Bill Clinton hofft nun darauf, daß die Republikaner in dem Gegenwind umfallen, den sie durch ihre Kahlschlagpläne selbst verursachen. Dieses Kalkül mag aufgehen. Doch es täuscht nicht darüber hinweg, daß die USA derzeit an einem Scheideweg stehen. Erkennt man weiterhin die Autorität des Bundesstaates an, oder liegen politische und ökonomische Kompetenzen in erster Linie in der Hand der fünfzig Einzelstaaten?

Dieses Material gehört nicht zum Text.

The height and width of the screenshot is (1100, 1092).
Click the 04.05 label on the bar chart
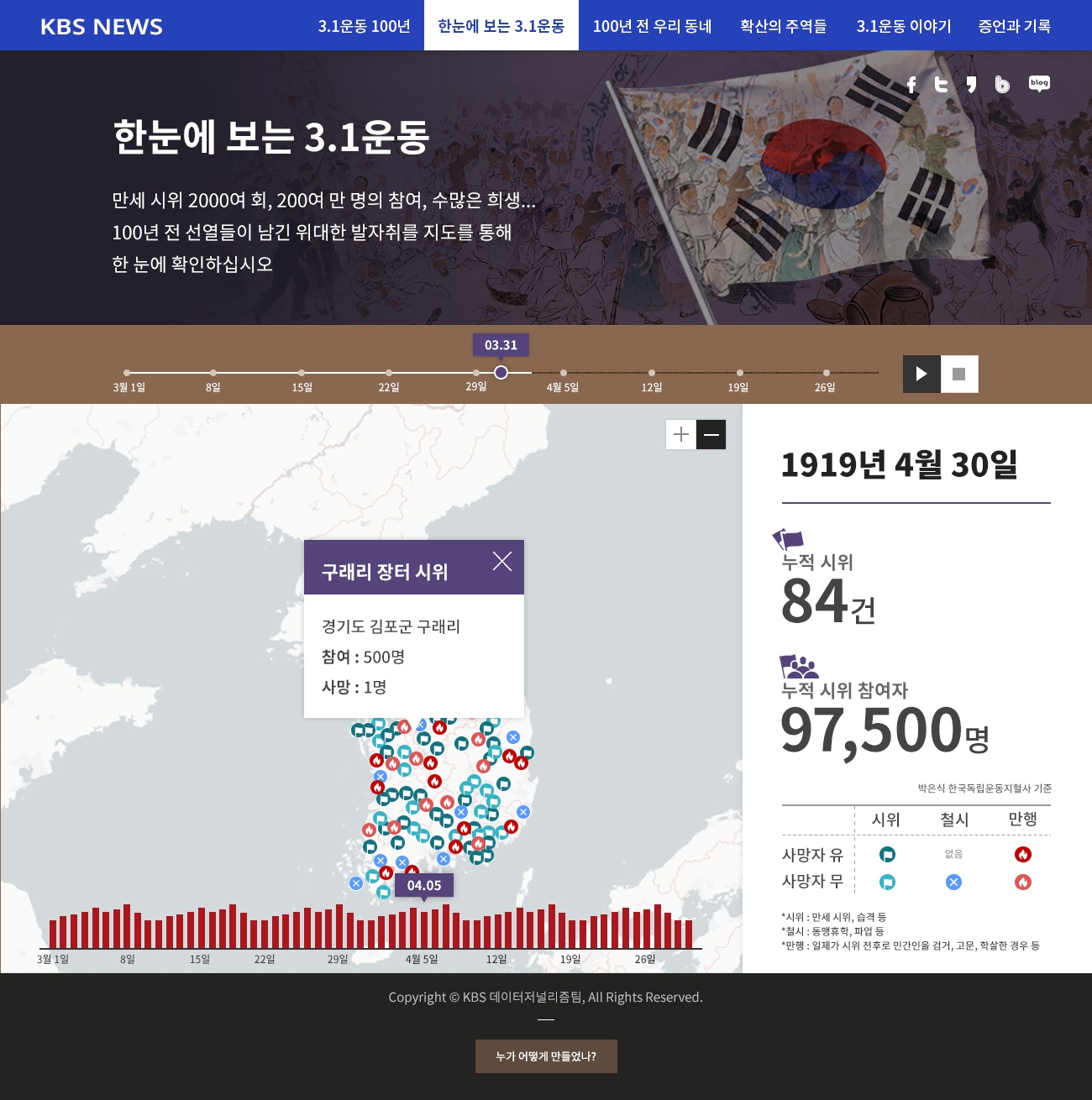coord(423,885)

Einen schweren Rückschlag mußte die Clinton-Administration – und damit der Bund – vor wenigen Wochen einstecken, als der Oberste Gerichtshof in „US vs Lopez“ entschied, daß ein landesweites Verbot, in unmittelbarer Nähe von Schulen Schußwaffen zu tragen, die Kompetenzen des Bundes überschreite. Und erst letzte Woche löste das höchste Gericht der USA beinahe ein politisches Erdbeben aus: Vier der neun Richter befanden, daß es den Einzelstaaten zustehe, die Amtszeiten ihrer Kongreßabgeordneten in Washington eigenmächtig zu begrenzen. Um den nationalen Charakter des Wahlprozesses zu gewährleisten, hielten die fünf anderen Richter entgegen, könne die Frage der Begrenzung von Amtszeiten nur auf Bundesebene – sprich: durch eine Verfassungsänderung – entschieden werden. Nur eine Stimme habe gefehlt, schrieb die New York Times, um die führende Rolle des Bundes abzulösen und „die Einzelstaaten wieder zu den authentischen Trägern des demokratischen Systems zu machen“.